I think it’s too simple to say that human action determines technology’s effect – human action selects among the effects that technology offers, which are, in turn, determined by previous human actions and technologies. After all, if ICTs matter, it’s because they shape what’s possible – because they amplify some forces and attenuate others – which means we can’t just say that human action determines their effect.
Maybe we need to start viewing technologies the way we view institutions – as the embodiment of previous generations of social forces, with their own inertia and internal dynamics. But the paradox is that technological generations are shorter than human generations, so instead of the institutional inertia-of-the-past, technology has an inertia-of-the-future: whereas we often struggle to pull institutions forwards into the present, the stuggle with technology is to pull it backwards into the present. But if there’s one thing the Internet Freedom debate shows, it’s that we can’t afford to tie the two sets of reins together and stand back. š
Thanks for another thought-provoking post!

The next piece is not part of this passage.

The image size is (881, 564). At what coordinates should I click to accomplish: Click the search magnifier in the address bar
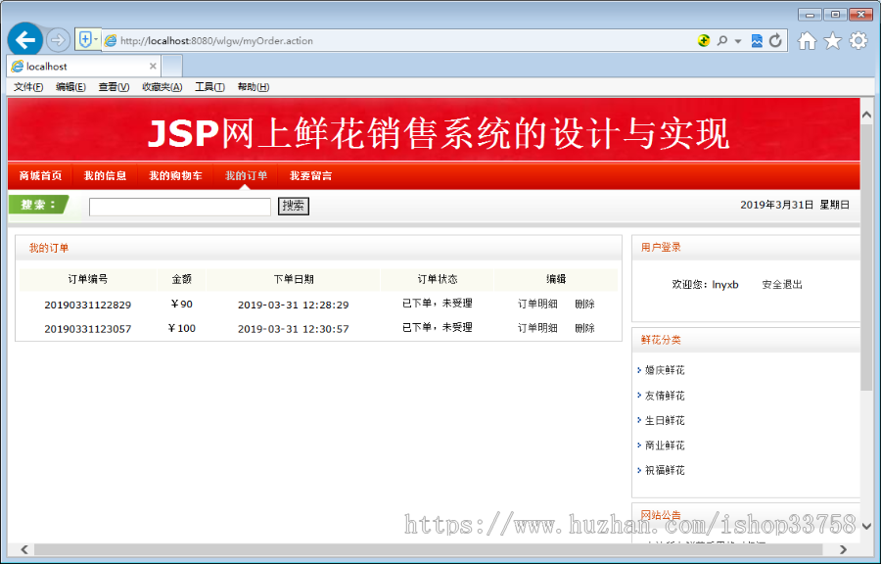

Michael, I really enjoyed your comment. You’re right that social construction vs. technological determinism is yet another binary like optimist/pessimist and that the truth is in the continuum. I’ll try to remember that.
I also really appreciated your insights about technological generations and the inertia of the future. Makes me think of Stuart Kauffman’s theory of the adjacent possible, that even in achieving great change, we can only move incrementally.